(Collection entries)
.....
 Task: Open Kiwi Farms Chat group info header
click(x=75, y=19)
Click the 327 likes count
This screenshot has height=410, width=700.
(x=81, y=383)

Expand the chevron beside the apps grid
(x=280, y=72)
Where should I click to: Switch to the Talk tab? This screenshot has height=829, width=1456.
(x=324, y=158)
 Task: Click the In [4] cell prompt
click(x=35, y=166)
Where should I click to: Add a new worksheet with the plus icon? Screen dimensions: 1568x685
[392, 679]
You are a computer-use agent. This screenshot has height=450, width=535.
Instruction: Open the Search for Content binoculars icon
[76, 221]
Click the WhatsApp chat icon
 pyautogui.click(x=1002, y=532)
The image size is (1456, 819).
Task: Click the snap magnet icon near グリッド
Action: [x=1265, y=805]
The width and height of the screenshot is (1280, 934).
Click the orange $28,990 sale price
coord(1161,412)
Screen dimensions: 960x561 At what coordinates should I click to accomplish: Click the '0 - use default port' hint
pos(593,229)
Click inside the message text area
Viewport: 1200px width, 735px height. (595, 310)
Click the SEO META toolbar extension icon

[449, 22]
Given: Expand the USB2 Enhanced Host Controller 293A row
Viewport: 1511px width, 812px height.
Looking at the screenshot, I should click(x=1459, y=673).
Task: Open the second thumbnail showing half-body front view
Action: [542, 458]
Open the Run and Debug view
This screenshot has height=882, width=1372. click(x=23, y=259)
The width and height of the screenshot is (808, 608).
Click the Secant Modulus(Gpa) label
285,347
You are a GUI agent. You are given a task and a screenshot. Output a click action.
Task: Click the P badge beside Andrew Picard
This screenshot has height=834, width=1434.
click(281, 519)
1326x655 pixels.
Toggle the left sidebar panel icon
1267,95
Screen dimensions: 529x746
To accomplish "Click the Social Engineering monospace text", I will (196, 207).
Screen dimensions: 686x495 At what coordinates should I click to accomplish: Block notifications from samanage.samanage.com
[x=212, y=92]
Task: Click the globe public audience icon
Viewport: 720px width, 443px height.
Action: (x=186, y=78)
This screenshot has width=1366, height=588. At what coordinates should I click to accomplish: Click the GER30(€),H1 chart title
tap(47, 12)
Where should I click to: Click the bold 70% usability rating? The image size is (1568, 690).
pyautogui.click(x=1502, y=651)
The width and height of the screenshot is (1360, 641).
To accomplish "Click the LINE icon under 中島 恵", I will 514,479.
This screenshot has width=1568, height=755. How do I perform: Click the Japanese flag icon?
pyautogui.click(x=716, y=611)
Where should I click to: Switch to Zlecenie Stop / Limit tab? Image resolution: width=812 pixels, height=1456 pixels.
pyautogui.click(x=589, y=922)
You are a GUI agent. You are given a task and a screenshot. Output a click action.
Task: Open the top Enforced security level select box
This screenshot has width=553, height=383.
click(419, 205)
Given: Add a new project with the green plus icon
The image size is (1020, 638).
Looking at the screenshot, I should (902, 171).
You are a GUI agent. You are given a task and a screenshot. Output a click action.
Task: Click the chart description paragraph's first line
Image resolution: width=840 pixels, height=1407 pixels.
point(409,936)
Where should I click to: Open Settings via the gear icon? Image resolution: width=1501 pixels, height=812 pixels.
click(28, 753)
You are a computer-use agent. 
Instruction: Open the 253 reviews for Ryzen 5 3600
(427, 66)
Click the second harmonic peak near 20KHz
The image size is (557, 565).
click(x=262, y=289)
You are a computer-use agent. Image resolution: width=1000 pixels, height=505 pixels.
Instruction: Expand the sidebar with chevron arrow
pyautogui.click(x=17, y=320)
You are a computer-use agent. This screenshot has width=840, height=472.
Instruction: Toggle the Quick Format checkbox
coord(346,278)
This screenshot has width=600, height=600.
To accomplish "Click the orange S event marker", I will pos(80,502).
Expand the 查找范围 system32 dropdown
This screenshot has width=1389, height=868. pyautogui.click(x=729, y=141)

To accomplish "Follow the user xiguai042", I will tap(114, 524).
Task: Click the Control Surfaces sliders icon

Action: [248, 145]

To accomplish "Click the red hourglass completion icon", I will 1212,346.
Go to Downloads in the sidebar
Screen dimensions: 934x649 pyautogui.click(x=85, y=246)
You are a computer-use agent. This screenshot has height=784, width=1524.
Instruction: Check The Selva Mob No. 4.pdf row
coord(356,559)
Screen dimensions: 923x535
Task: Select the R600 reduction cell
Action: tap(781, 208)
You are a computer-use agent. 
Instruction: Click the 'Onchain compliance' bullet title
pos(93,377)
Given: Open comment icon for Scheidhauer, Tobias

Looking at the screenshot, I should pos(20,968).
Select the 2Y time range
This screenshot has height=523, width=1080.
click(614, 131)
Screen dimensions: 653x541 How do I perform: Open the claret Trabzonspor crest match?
.....
■ **WHAT IS BEING ASKED**:
Arrange the data above, from the line with "has height=450, width=535." up to and including the line with "coord(1161,412)", as a JSON list of strings, one string per line, leaving out any blank lines.

■ **COMPLETE OUTPUT**:
[
  "You are a computer-use agent. This screenshot has height=450, width=535.",
  "Instruction: Open the Search for Content binoculars icon",
  "[76, 221]",
  "Click the WhatsApp chat icon",
  " pyautogui.click(x=1002, y=532)",
  "The image size is (1456, 819).",
  "Task: Click the snap magnet icon near グリッド",
  "Action: [x=1265, y=805]",
  "The width and height of the screenshot is (1280, 934).",
  "Click the orange $28,990 sale price",
  "coord(1161,412)"
]